Weekly Roundup: A Dry Ice Battle Heats Up in B.C. and Click to Cancel Lives
Plus: Private equity continues to push into youth sports, the Competition Bureau probes oil firms and Air Canada raises eyebrows with a new complaints resolution system
A small, now defunct company in British Columbia is taking a French industrial gases giant to court for allegedly freezing it out of the dry ice business.
Fraser Valley Dry Ice, started in 2020 in Abbotsford, B.C., is asking Canada’s Competition Tribunal for leave to proceed with an abuse-of-dominance case against Paris-based Air Liquide, who it says engaged in a sustained pattern of conduct that progressively impaired its “ability to compete and ultimately resulted in its exclusion from the market.”
Fraser Valley says Air Liquide began implementing frequent and unreasonable price increases and supply constraints as of 2022, right after it informed the multinational of its plans to expand. Air Liquide maintains dominance in supply of liquid carbon dioxide – the main component for the dry ice that is used in refrigeration – and in downstream dry-ice sales through its own subsidiaries, according to the company.
“The supply of liquid carbon dioxide and industrial gases in Canada is highly concentrated, with a limited number of large suppliers operating at the upstream level,” the filing says. “Downstream distributors such as Fraser Valley Dry Ice are dependent on upstream suppliers like Air Liquide for access to essential inputs, with limited or no viable alternative sources of supply.”
Air Liquide continued to supply liquid carbon dioxide to fellow multinational firm Linde, which also operates downstream dry-ice sales, despite repeatedly claiming force majeure events that supposedly disrupted gas inventories.
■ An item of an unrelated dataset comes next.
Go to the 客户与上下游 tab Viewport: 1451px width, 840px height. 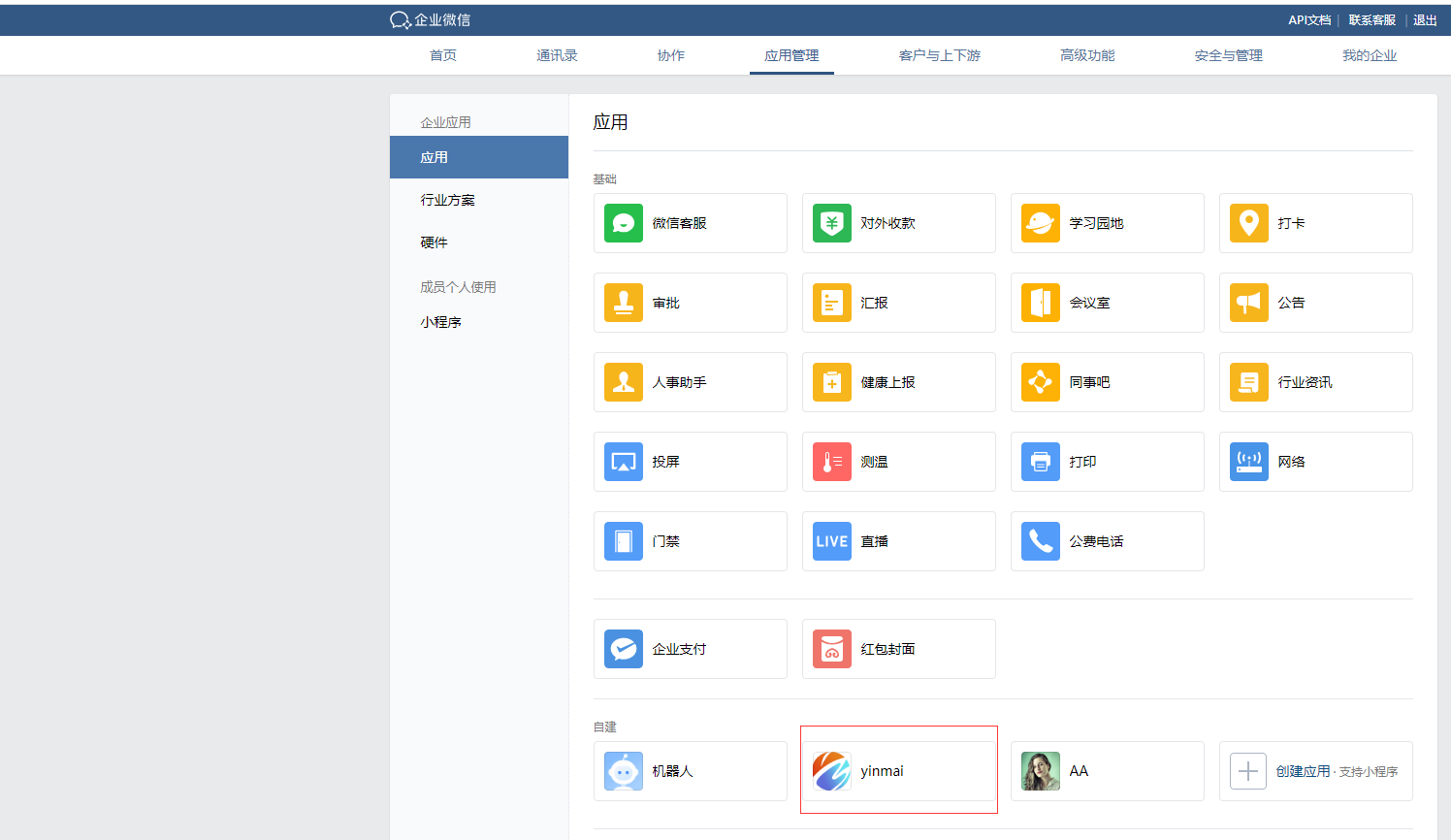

The price increases and erratic supply got so bad that Fraser Valley Dry Ice was forced to wind down operations in January of this year, according to the filing. A prospective buyer expressed interest in acquiring the business and continuing operations, but the transaction did not proceed because the purchaser was not able to secure a reliable supply of liquid carbon dioxide from the French company.
“Air Liquide used its control over an essential upstream input – liquid carbon dioxide – while competing in the downstream market for dry ice, to impose pricing and supply conditions that increased the applicant’s costs and constrained its access to supply,” the filing says.
“These measures had the effect of materially compressing the margins available to Fraser Valley Dry Ice and impairing its ability to compete effectively in the downstream market… and had the effect of disciplining, limiting, and ultimately eliminating that competitor from the market.”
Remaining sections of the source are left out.